Documenting the History of Terrorism: The Destruction and the Revival of Mosul
Date & Time: October 12, 2018 | 01:00 AM – 01:00 AM
Location: 112 Kern Graduate Center
You are cordially invited to a public lecture by Omar Mohammed, Maurice R. Greenberg World Fellow at Yale University. Sponsored by the Center for Global Studies, Department of History, and the Middle East Studies Committee.

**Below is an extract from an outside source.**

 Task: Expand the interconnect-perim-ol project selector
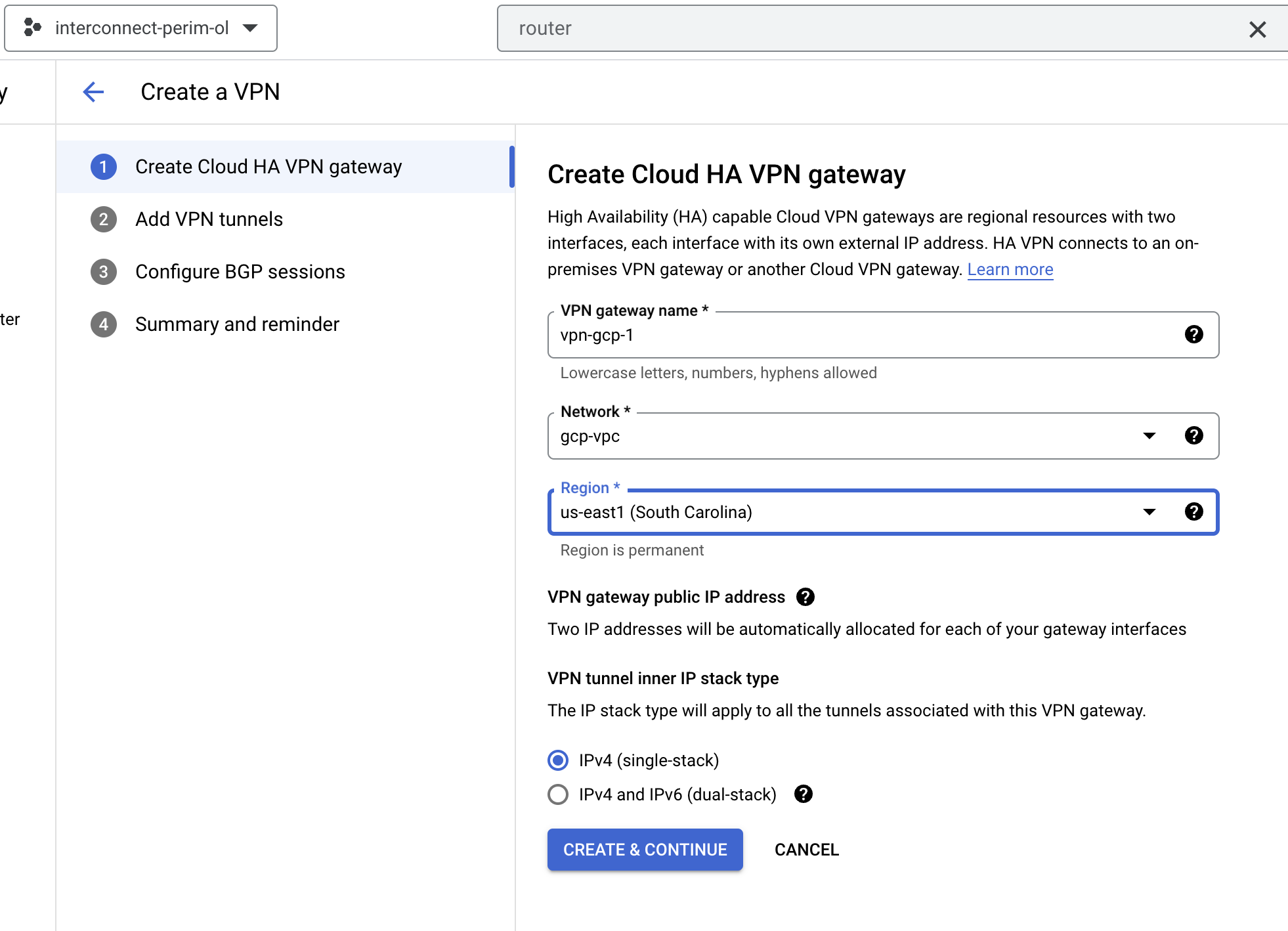[x=251, y=28]
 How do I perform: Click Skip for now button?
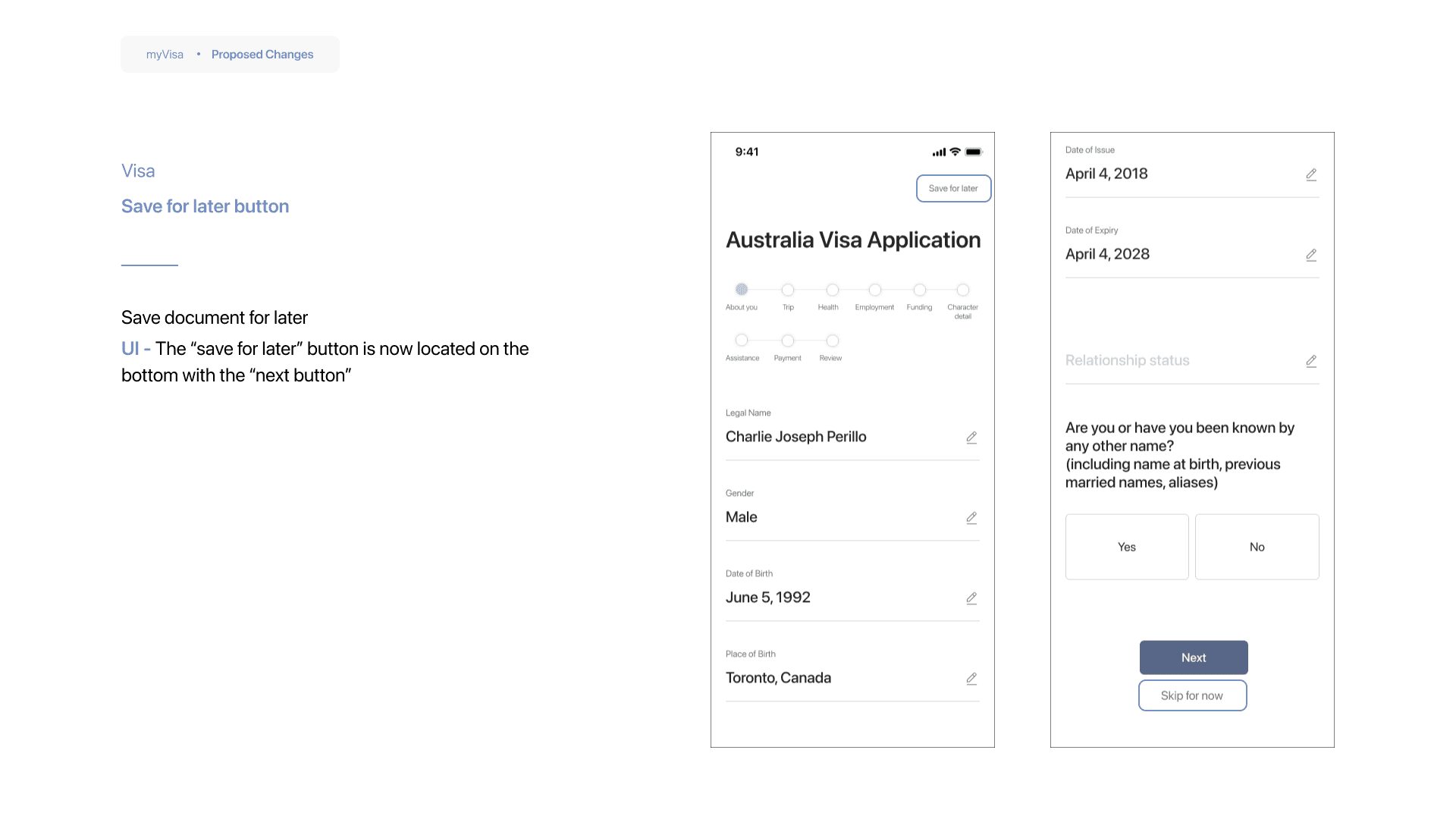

Omar Mohammed, a native of Mosul, Iraq, was present when the Islamic State (or “ISIS”) forces occupied the city in June 2014. He had been teaching history at the University of Mosul and decided that, for the sake of future historians, he would record the Islamic State’s activities, including the destruction of local monuments, persecution of religious minorities, execution of political dissidents, and other atrocities, at the risk of his own life. These reports were published in English and Arabic in an anonymous monthly blog called “The Mosul Eye.” When ISIS identified Omar as its author and threatened to kill him, he escaped with his hard drive to Turkey and later gained asylum in France, where he became a research associate for the Centre d’Etudes Turques, Ottomanes, Balkaniques, et Centrasiatiques and also a Ph.D. candidate in the Ecole des Hautes Etudes en Sciences Sociales. Soon after revealing his identity as the Mosul Eye, he was admitted to Yale University’s Greenberg World Fellows Program for the fall 2018 semester.